Spec for a usable IP tunneling system

2022-04-01

Spec for a usable IP tunneling system

Filed under: JWRD, Networks, Software — Jacob Welsh @ 23:45

The tunnel network driver (aka "tun/tap") is a nifty thing, commonly available on Linux, the BSDs and perhaps other systems (albeit with sadly incompatible APIs). While tunneling was perhaps its initial motivation, it's more accurately described as a virtual network device interface that bridges the kernel network stack to a userspace program, and thus finds other applications such as connecting virtual machines or experimenting with novel low-level protocols.

My present interest in it is simply for tunneling, which means implementing private networks overlaid on top of potentially uncooperative (or even outright hostile) yet inexpensive public infrastructure.

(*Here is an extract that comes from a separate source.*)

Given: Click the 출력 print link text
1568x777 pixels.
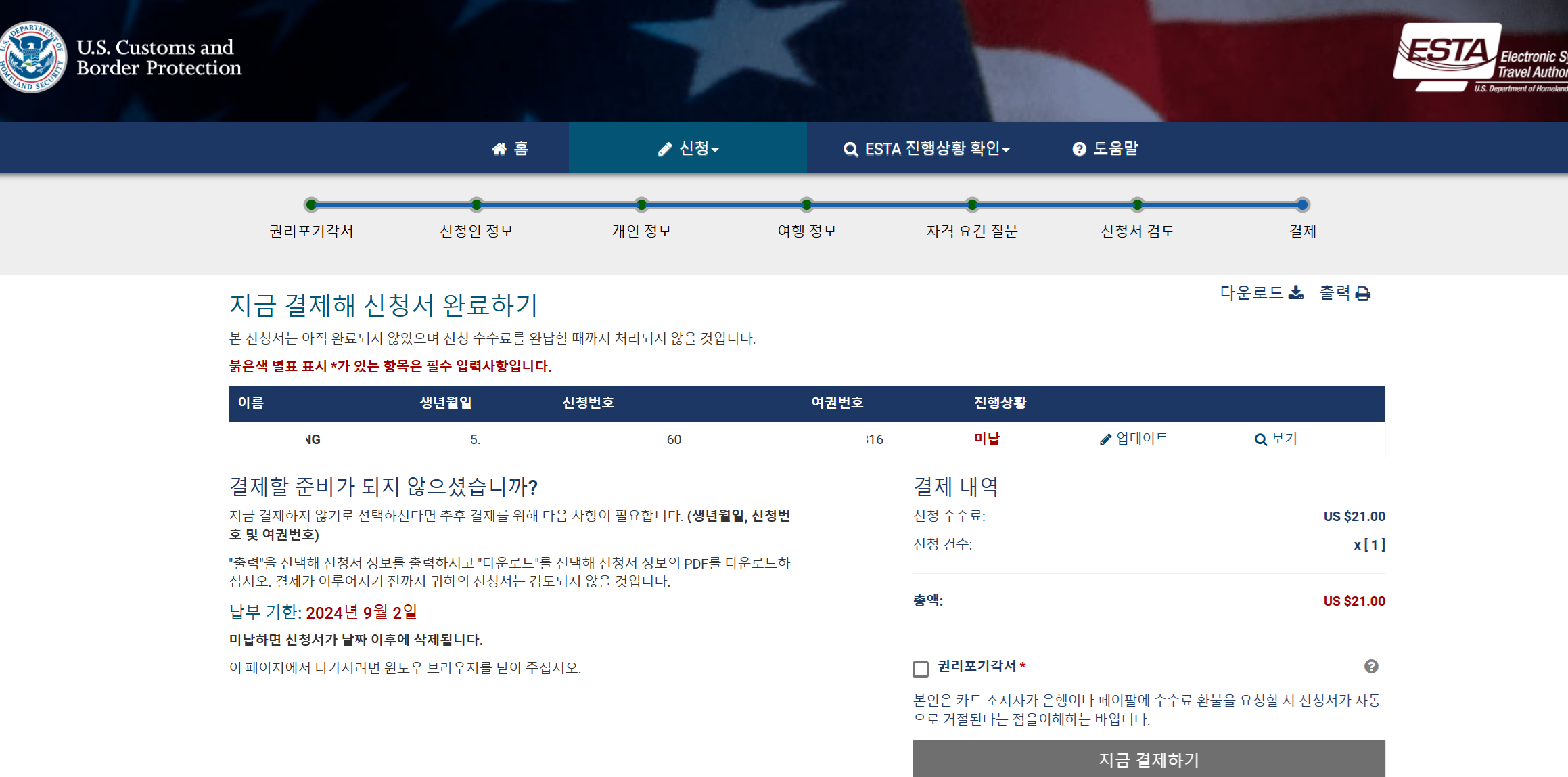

When you aim to maintain direct control over your own information systems - as JWRD works to do for both ourselves and our clients - you encounter a kind of tradeoff. Long-distance cables may be abundant in the industrialized world, but competent, quality ISPs are scarce; the costs of access to them can be defrayed by sharing physical space at a colocation center, but this requires consigning your equipment to the owners of that space, opening yourself to interference from them, fellow tenants, or even complete strangers; further, you shoulder higher costs both in the real estate and in the overhead added to routine maintenance operations. On the other hand, keeping things on your own premises restricts your connectivity options to the mass consumer market (howsoever it may style itself "business grade"), wherein you will put up with all manner of indignities - at least until you grow to the point where you can lay or lease your own circuits across town, basically becoming a center in your own right.

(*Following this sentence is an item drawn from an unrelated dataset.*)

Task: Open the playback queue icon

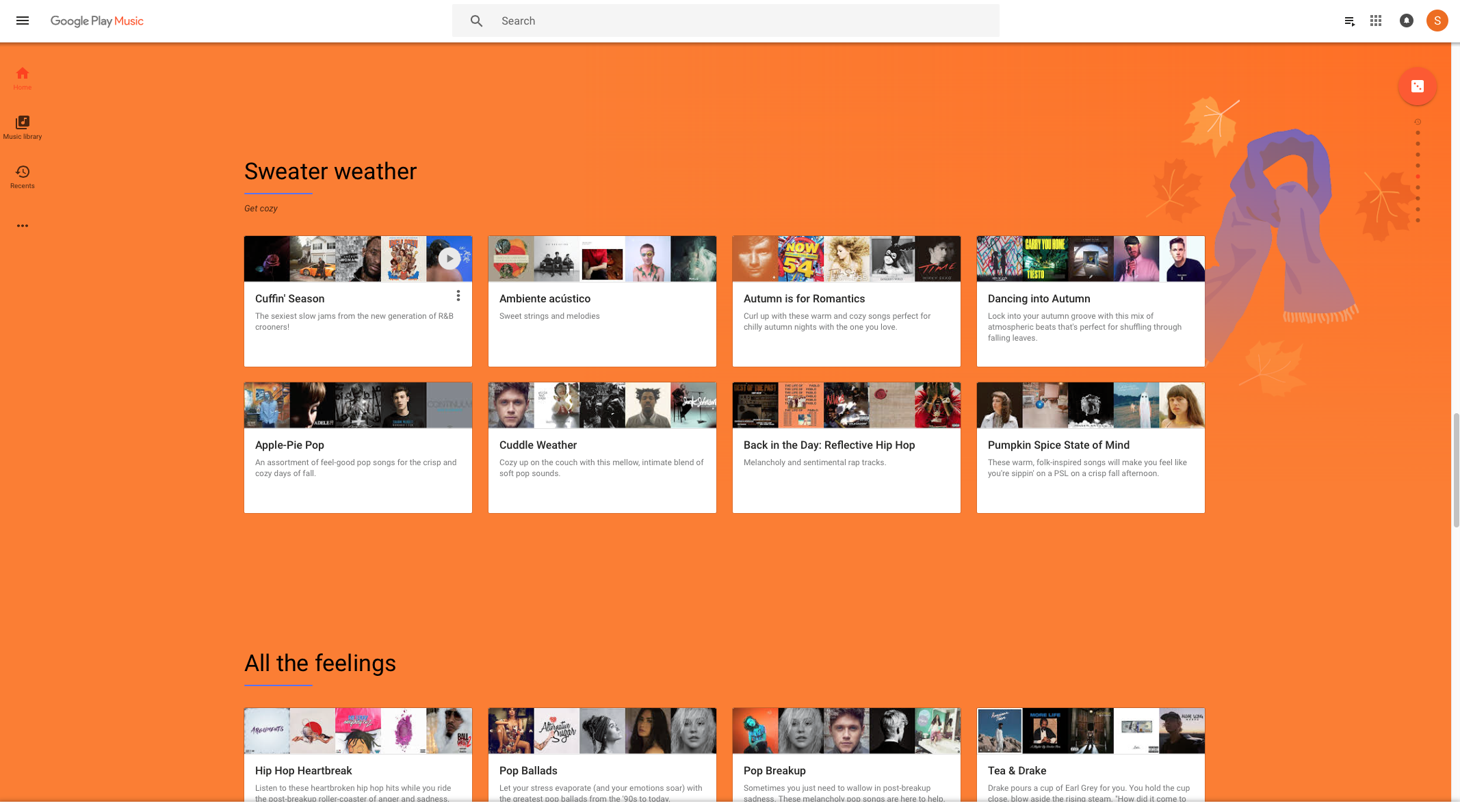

So-called VPNs are widely used in the corporate world⁽ⁱ⁾; the trouble is that I haven't found any implementations that don't massively stink in one way or another. In particular:

UDP transport is required. Doing it over TCP forces all the drawbacks of that protocol (such as severe delays on packet loss and underutilization of bandwidth) onto everything transiting the tunnel, including other TCP connections with compounding interest (this is one problem with SSH tunnels, though they're a convenient hack in a pinch). Doing it at the lower IP level, as seen in GRE or IPSec ESP, fails to make it past the ubiquitous NAT and other stateful firewalls.
Stable IP addresses cannot be assumed on the client side; changes must be handled without human intervention. (GRE also fails here.)
Proper layering is required to maintain the utility of existing network stack functionality. For instance, the OSPF routing protocol can't be used with OpenVPN's "server" mode because it reinvents routing internally without the necessary multicast support; the in-kernel IPSec implementation in Linux suffers from similar artificial limitations.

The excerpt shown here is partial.